Ты прислушался к раскатам эха. Кабинет Босса был достаточно просторным, чтобы звук отражался от стен. Даже не поднимая головы, ты мог описать роскошную обстановку. Кресло под задницей Босса и диван обтянуты молочно-белой кожей. На столе из дуба блестят золотые подставки для антиквариата – «паркеров», ножей для бумаги и упаковок стикеров. Подставки эти Босс заимел исключительно для красоты. Как и фарфоровые вазы на полках. А заодно и пепельницу, подвинутую чуть ли не под нос тебе, притом что в кабинете Босса дымить запрещено.

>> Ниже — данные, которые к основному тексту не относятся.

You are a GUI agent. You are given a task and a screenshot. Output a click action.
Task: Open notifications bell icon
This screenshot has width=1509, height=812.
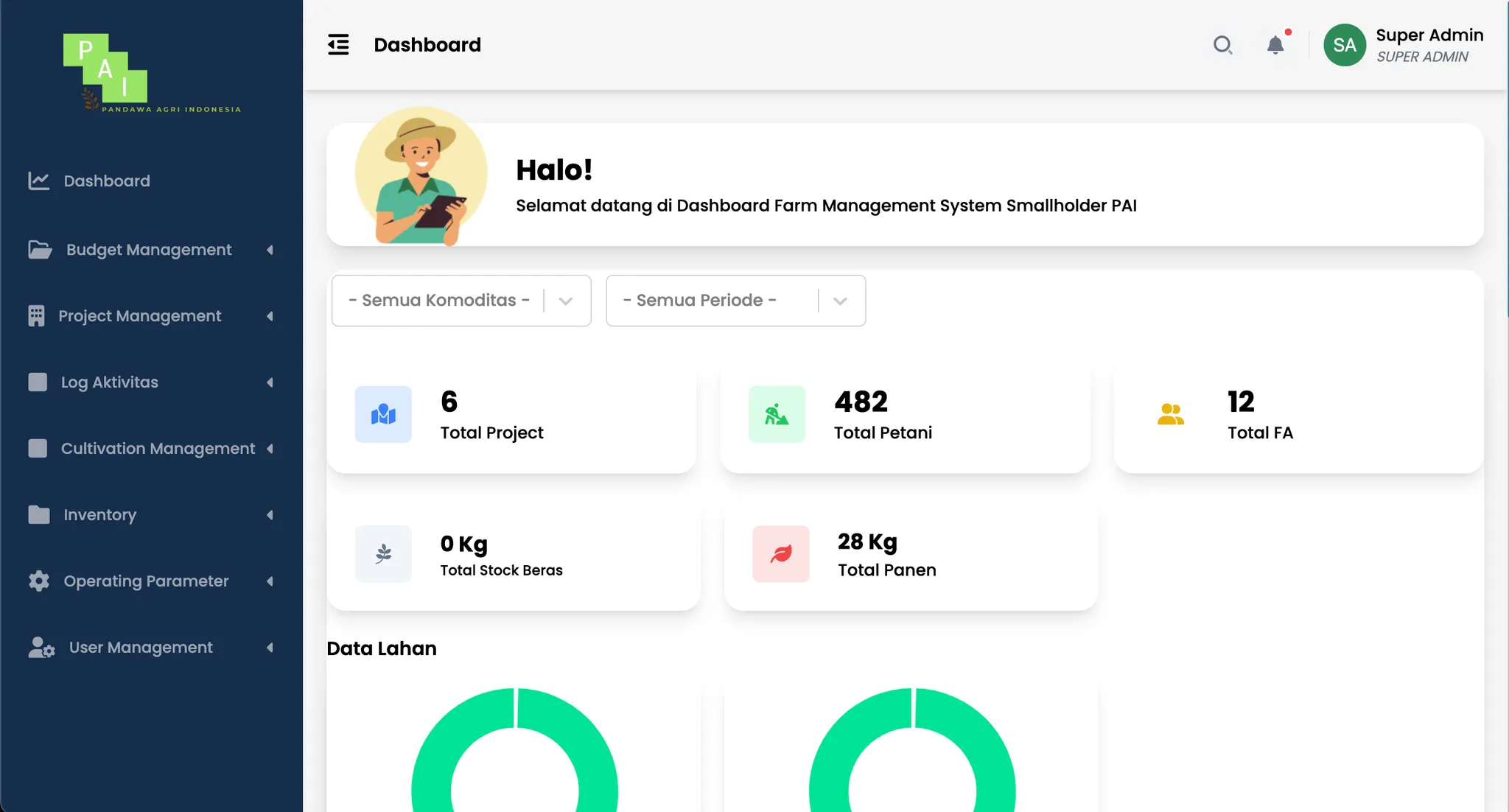coord(1275,45)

Но главное – кабинет защищен от любого внешнего воздействия и рассчитан на годы автономки. Случись снаружи ядерная война, внутри никто и не заметит. Сказанное здесь навеки здесь же и остается – тут невозможно вести запись на какой-либо носитель. Единственный коммуникатор, способный работать в поле постановщика помех, – это коммуникатор Босса, сделанный юным гением, электронщиком от бога, скончавшимся сразу после выполнения заказа.
– …верну туда, откуда вытащил! В гнойный вонючий лагерь, где ты подыхал у параши, вымаливая подачки вертухаев!
Не поднимая глаз на Босса, ты кивнул – мол, да, там мне самое место, у присыпанного хлоркой санузла.
Все эти годы в Москве ты ни на миг не забывал, кто ты и откуда. Слишком уж хотелось вычеркнуть из памяти прошлое, жить настоящим, без себя прежнего. Все твое с тобой. И потому ты точно знаешь: никогда ничего не просил, но брал сам, и вертухаи боялись соваться в ту часть лагеря, где обитал ты со своей бандой – такими же худыми и злобными малолетками, желудки которых переваривали абсолютно все, даже бетон и ржавую колючку. Единственное, чего ты терпеть не мог ни в жареном, ни в каком вообще виде, – это крыс. Ты ненавидел мерзких хвостатых тварей, способных напасть на спящего старика или младенца и загрызть до смерти, обглодать.